Monday, 28 May 2012

Hollywood Babble On & On #907: Men In Blah?

If you're a major movie studio and your Spring/Early Summer releases don't have the words "Avenger" or "Marigold" in the title you're probably disappointed. Just about every release outside of Marvel's The Avengers from Disney, and Fox Searchlight's Best Exotic Marigold Hotel has failed to meet the expectations of the producers, studios, and box office analysts when it comes to ticket sales.  
The latest disappointment is Men In Black 3 in 3D starring Will Smith in his first starring role in 4 years, Tommy Lee Jones, and Josh Brolin as Tommy Lee Jones. So far Men In Black 3 has raked in an estimated $202 million worldwide by some reports so far which should make the studio happy.

However, they're not.


Well, allow me to explain.

Why the studio denies it, most outlets say the budget for MIB3 is over $300 million, and probably another $100-$200 million has been spent marketing and preparing the 4,000+ theatrical release. That means that the movie needs to literally set Avengers level records, and as quickly as possible, just to break even once you take into account the expenses, and the pieces of the pie taken by the theaters, foreign exhibitors/distributors, and the major players with "dollar one" back-end deals.

However, the studio should have seen that the odds of breaking those records were slimmer than they thought, and that they should have hedged their bets so they didn't have to be a record breaker to break even.

What were the signs?


MIB2 was a disappointment when compared to the first movie, both critically and commercially. MIB1 made almost $600 million on a $90 million production budget and had a 91% "Fresh" rating from Rotten Tomatoes. MIB2 made under $450 million at the box office on a $140+ million production budget, and got a 39% "Rotten" rating from critics via Rotten Tomatoes.

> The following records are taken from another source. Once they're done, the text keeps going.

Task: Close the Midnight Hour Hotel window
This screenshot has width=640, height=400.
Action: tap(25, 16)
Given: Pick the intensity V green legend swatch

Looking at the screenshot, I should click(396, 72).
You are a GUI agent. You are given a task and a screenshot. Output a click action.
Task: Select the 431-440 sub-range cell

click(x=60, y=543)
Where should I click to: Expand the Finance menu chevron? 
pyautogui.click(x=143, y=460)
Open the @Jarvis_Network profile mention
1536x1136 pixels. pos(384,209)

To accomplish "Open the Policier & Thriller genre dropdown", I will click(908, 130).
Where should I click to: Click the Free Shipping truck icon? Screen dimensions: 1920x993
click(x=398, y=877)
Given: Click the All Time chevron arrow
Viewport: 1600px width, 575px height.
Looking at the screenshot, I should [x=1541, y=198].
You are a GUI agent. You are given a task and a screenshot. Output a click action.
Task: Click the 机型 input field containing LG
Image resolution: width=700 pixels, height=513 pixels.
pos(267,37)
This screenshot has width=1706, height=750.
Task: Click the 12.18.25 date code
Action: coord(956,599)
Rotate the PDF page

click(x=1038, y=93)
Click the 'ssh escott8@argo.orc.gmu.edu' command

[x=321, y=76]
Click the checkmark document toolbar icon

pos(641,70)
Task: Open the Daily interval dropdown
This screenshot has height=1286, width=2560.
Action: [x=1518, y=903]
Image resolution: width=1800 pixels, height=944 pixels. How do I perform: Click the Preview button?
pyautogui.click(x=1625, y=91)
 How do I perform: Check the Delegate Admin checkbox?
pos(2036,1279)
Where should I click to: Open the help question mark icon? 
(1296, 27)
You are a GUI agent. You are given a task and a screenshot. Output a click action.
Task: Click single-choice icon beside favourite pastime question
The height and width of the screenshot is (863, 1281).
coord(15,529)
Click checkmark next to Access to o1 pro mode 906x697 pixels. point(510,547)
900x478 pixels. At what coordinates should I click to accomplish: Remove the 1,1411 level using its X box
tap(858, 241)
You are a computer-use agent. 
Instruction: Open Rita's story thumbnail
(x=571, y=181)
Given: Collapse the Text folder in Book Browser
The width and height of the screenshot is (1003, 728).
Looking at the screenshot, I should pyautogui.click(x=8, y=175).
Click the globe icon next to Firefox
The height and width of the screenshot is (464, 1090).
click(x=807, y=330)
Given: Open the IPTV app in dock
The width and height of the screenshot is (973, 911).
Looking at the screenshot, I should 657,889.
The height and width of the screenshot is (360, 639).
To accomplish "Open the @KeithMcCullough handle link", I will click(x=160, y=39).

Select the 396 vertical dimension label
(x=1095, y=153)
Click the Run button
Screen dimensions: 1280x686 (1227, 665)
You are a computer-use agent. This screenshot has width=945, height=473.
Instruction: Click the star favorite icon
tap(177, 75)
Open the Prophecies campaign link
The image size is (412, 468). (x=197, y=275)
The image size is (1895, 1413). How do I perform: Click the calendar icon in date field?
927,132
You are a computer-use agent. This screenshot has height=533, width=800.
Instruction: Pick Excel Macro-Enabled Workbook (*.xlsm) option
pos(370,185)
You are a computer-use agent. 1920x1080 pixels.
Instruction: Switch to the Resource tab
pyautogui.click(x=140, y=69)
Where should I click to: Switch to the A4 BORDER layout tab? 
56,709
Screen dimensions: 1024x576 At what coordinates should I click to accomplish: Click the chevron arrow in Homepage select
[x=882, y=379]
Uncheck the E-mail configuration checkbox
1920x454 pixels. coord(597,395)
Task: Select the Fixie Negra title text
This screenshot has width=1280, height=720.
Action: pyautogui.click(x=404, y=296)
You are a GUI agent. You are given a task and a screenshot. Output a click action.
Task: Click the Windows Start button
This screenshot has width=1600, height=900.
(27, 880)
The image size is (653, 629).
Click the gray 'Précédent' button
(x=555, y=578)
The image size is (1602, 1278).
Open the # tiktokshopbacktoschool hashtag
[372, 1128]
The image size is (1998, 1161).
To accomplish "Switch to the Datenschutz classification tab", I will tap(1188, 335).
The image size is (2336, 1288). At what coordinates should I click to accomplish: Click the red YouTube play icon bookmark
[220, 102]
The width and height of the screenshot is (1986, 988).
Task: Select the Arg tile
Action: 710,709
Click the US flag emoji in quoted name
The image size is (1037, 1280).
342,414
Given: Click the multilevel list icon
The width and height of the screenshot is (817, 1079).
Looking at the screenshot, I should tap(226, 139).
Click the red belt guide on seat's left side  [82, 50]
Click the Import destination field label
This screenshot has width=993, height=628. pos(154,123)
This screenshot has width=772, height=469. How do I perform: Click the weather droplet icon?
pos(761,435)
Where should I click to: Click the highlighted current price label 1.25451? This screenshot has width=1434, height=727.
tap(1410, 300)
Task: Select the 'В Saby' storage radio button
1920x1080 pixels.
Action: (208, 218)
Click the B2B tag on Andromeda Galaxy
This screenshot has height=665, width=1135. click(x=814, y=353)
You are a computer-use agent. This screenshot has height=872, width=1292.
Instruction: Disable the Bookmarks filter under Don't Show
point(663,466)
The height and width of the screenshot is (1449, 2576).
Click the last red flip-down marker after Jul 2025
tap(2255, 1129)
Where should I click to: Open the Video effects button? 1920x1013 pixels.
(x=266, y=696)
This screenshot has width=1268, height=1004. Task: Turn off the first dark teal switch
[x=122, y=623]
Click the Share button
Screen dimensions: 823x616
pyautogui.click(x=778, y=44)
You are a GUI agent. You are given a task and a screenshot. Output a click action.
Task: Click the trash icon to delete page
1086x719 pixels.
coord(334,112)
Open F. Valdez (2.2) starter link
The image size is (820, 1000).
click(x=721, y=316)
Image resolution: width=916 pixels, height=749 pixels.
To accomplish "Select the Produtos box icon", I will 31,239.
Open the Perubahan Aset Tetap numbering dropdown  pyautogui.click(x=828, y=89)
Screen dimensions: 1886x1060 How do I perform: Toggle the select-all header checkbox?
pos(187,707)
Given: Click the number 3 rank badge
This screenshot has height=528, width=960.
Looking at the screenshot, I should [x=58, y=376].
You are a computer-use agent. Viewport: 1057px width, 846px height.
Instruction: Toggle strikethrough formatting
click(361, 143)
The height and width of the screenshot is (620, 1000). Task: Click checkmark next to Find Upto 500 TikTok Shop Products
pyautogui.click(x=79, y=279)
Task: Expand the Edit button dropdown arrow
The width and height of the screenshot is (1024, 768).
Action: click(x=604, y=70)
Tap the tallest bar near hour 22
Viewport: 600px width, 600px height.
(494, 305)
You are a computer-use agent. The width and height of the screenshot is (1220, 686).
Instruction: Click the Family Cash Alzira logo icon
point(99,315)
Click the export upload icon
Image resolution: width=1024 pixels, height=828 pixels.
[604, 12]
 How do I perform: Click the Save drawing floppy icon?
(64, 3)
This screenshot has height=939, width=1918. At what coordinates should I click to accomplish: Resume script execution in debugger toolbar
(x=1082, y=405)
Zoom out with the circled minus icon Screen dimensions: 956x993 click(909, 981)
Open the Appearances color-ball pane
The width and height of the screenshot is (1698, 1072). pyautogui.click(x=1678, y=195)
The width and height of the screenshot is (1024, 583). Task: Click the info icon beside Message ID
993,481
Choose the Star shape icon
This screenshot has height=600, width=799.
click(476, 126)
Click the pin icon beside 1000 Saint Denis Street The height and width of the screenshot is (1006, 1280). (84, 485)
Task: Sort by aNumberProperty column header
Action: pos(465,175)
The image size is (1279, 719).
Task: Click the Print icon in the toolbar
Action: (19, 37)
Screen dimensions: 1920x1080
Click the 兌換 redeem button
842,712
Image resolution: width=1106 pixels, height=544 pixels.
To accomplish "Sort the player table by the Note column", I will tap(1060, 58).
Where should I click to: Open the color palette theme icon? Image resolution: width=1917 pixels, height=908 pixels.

That means the movie left a pretty bad taste in the mouth of audiences, the ticket sales showed it, and they should have seen that any third entry would run the risk of a bad case of rising costs and diminishing returns.


They waited 10 years before making the third installment. That meant that the first movie was now considered 90s nostalgia, and the second movie considered short-hand for disappointing sequels. It also comes after Will Smith's extended hiatus from acting, and Tommy Lee Jones' extended tenure as the Grand Old Man of indie movies and smaller dramas, and probably needs to buff up his bank account for his inevitable retirement.

That makes the whole thing look like this illustration.
You see, there's no creative impetus behind the third film. No important conclusion to the saga to made, no grand story just begging to be told. It looked like an attempt for all involved to just cash in on the first film's legacy.

That's not a good image for a movie to have if they really need to break records to break even. The collective mass consciousness of the audience can smell fear, and they can smell pointless greed on the part of the studio and the stars.

And stuff like this doesn't help:
Having a star's trailer being bigger than the house I grew up in, does not make it look like he's doing the movie for love. It looks like blind greed by a spoiled brat of a star, and that no one involved is really going to burn any calories trying to make it a great movie.

It could have been avoided, but that would have meant the studio being willing to risk passing on a movie guaranteed a number one opening weekend. Too many executives can't see past that opening weekend, and put all their eggs into that basket, not realizing, or willfully ignoring, that their movies have become so expensive, they need legs capable of carrying them further, sometimes weeks further than that.

Will Hollywood learn anything from this situation? Will they try to be more efficient, cost-effective, and know when their greed can turn off audiences?

Probably not. After all, it did make it to #1 on its opening weekend.

1 comment:

  1. Sandy Petersen29/5/12 1:39 pm

    You know, in the bad old days, the purpose of a sequel was to cut corners, and make a LESS expensive movie, expecting to make a profit because you already have a built-in fan case. Sure the sequel is inferior, but with luck not that much, and some of the warm glow of the original should still shine on your stepchild.

    A nice example is Jaws II. It was worse than Jaws of course, but way cheaper. Of course in Jaws III and IV the quality plummited precipitiously but hey, they were even cheaper!

    This kind of changed with James Cameron doing Aliens and Terminator 2, where an original not-that-expensive original got remade at a huge premium and was quite a different movie in its own right.

    But now what i see is the worst of both worlds. The sequels cost more, but are not complete re-dos with clever plot changes, new good actors, etc. They are worse in quality like the old days, but cost more, like the new days. Sheesh.